# A New toy



## ThePlantGuy978 (Feb 22, 2014)

I found a new way to fasten the wire to the end posts using a quick end that only cost about $1.43 each. I used this new device to attach 14 wires to my newly expanded vineyard section. It took less that an hour to attach all 14 wires. I admit they were very short runs of only 25' but the device saved me a bunch of time. I have attached a picture of the device and a quick instruction sheet. The instruction sheet calls for a tension tool, I used a pair of vice grips which did the job.
Tell me what you think.

Hans

The Quik-End is used for terminations at end posts. Use this size for each 12½ gauge wire on your fence. 

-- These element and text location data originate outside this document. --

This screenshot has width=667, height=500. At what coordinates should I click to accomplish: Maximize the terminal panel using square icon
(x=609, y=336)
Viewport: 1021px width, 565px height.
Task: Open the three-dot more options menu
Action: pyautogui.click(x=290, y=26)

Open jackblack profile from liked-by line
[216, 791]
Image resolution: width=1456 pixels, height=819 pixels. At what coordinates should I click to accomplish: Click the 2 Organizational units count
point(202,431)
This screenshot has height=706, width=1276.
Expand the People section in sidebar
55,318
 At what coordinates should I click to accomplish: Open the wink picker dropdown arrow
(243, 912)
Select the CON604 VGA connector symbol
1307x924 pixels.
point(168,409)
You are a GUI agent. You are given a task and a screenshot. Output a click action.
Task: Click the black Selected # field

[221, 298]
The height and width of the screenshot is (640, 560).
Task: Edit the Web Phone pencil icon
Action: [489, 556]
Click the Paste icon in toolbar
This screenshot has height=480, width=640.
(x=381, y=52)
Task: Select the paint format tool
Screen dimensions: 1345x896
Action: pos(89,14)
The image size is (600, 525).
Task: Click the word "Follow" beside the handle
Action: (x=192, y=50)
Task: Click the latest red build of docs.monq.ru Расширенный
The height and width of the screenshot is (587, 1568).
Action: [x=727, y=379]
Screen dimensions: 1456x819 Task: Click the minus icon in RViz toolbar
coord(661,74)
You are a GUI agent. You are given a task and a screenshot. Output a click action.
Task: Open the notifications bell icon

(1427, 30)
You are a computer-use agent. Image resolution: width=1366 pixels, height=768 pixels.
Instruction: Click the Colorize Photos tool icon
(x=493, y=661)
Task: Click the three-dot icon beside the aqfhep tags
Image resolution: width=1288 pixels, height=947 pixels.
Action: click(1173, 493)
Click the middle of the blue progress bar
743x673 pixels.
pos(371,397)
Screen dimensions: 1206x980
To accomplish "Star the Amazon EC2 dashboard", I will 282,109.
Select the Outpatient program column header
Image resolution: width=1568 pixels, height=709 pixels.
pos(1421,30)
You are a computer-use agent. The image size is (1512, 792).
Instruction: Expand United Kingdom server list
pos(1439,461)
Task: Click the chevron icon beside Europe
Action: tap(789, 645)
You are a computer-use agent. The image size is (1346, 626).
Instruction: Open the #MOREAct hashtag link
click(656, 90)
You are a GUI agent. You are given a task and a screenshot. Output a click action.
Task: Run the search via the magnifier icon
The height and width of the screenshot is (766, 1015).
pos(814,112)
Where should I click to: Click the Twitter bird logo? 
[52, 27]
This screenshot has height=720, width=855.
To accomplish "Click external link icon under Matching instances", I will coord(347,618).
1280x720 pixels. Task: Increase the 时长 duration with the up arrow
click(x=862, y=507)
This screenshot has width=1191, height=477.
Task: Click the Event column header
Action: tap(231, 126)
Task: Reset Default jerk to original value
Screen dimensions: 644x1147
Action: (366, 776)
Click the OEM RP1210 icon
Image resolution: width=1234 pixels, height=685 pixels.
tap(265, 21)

To install the Quik-End, drill a 3⁄8" hole through the end post and pull the wire through. Then put the Quik-End on the wire and tap it lightly into the hole. If final tensioning is to be done with the Quik-end, pull the wire to the end post with a chain grab, then push the slack through the hole and Quik-End. For faster, easier tensioning, use the (TGTTP) Torque Tool. 


Item # CWV1213 
Weight 0.04 lbs 
http://www.kencove.com/fence/Quik-End_detail_CWV1213.php


----------



## bkisel (Feb 22, 2014)

So the idea behind this piece of hardware is to allow for tensioning the wire at an end post?


----------



## LoneStarLori (Feb 22, 2014)

If I'm reading that right, it has an internal clamp that automatically hold the cable in place once it's pulled through?


----------



## grapeman (Feb 22, 2014)

These are called wirevises and have been around for many years. They work alright for short runs but occasionally can pull through under heavy loads. They aren't intended to be used for tensioning.


----------



## BlackRain75 (Mar 21, 2014)

I think they would work great. They are made for fences. Prob work great with small cable, less stretch!


----------